■ PROVIDED TEXT:
▬▬▬▬▬▬

Federal Express and Ketchum, the communications firm, have benchmarked best practices in social media and brands and published their findings in Leading Brands and the Modern Social Media Landscape. Interviews with chief communications officers were conducted between August and October 2010.

Four key insights were identified in the study for regulated industries, which include health care, financial services, energy, among others:

  1. Research the rules regarding disclosure and reporting
  2. Manage internal stakeholder expectations and identify internal champions from across the enterprise
  3. Establish a business case and ongoing management plan with Legal/Compliance teams
  4. In risk-averse cultures, consider focusing social media outreach on a specific theme such as Corporate Responsibility efforts.

Two additional insights in the study are particularly relevant to health/health care: the need for ongoing participation as well as strategies for crisis response via social media.

Companies across major industry segments were included in this study: health care and technology were the two largest sectors analyzed in this study, each comprising 15% of the total study sample of 62 companies (thus, some 9 companies in each of the two industry segments). Among the participating health industry players were American Lung Association, Bausch & Lomb, Hospira, and Medtronic. Other firms interviewed with large health assets included GE, Philips and P&G, among others.

▬▬▬▬▬▬

■ PROVIDED MATERIAL:
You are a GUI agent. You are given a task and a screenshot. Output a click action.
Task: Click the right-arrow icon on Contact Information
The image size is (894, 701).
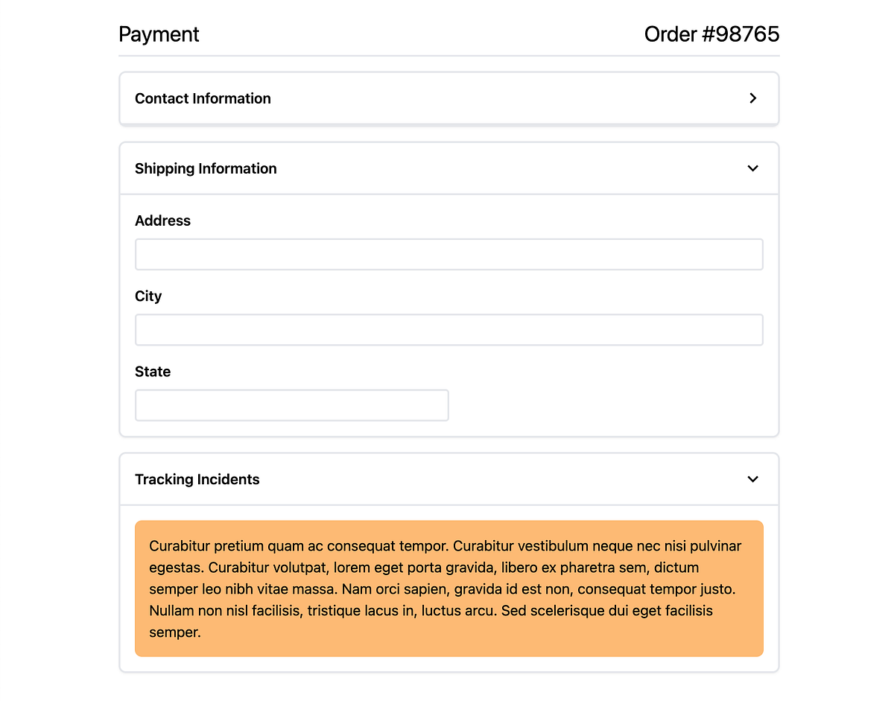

▬▬▬▬▬▬

■ STUDY QUESTIONS:
• 1. Rewrite the social media study passage from "Federal Express and" to "Corporate Responsibility efforts.", inclusive, replacing "Legal/Compliance" with "Legal and Compliance".
• 2. Continue the passage about the FedEx and Ketchum social media study beyond its final sentence.

■ YOUR RESPONSES:
• 1.
Federal Express and Ketchum, the communications firm, have benchmarked best practices in social media and brands and published their findings in Leading Brands and the Modern Social Media Landscape. Interviews with chief communications officers were conducted between August and October 2010.

Four key insights were identified in the study for regulated industries, which include health care, financial services, energy, among others:

  1. Research the rules regarding disclosure and reporting
  2. Manage internal stakeholder expectations and identify internal champions from across the enterprise
  3. Establish a business case and ongoing management plan with Legal and Compliance teams
  4. In risk-averse cultures, consider focusing social media outreach on a specific theme such as Corporate Responsibility efforts.

• 2.
Health Populi’s Hot Points:   Many companies serving health and health care continue to see a half-empty glass when considering employing social media as a platform for greater engagement with health consumers. One participant in this study observed that, “We found a strong social media advocate on the Compliance team, and that made all the difference in the world in terms of selling our ideas in to leadership.”

Breaking down silos in health companies is a critical success factor for embracing social media: this endeavor is not only a roll-up-sleeves project, but requires input from multiple internal stakeholders: communications, marketing, information technology, brand/product teams, and yes, legal and regulatory. This last internal group often overwhelms the creative work of the other team members who are closer to the marketplace – physicians, consumers, caregivers, influencers. The good advice of the industry participant who found that strong social media advocate in legal is sound — and begs the question, just how many such advocates for social media are employed in highly-regulated health companies — namely pharma, biotech, and health plans?

Focusing the mirror internally, Ketchum and FedEx found that most companies have incorporated or plan to build intranets’ social networking capabilities for employees. By working with these tools for internal purposes, participants will increasingly recognize the value of socnets in productivity, creative ideation, and communication. This should have a bolstering effect on companies’ further adoption of social media and resource allocation that funds projects leveraging social media platforms.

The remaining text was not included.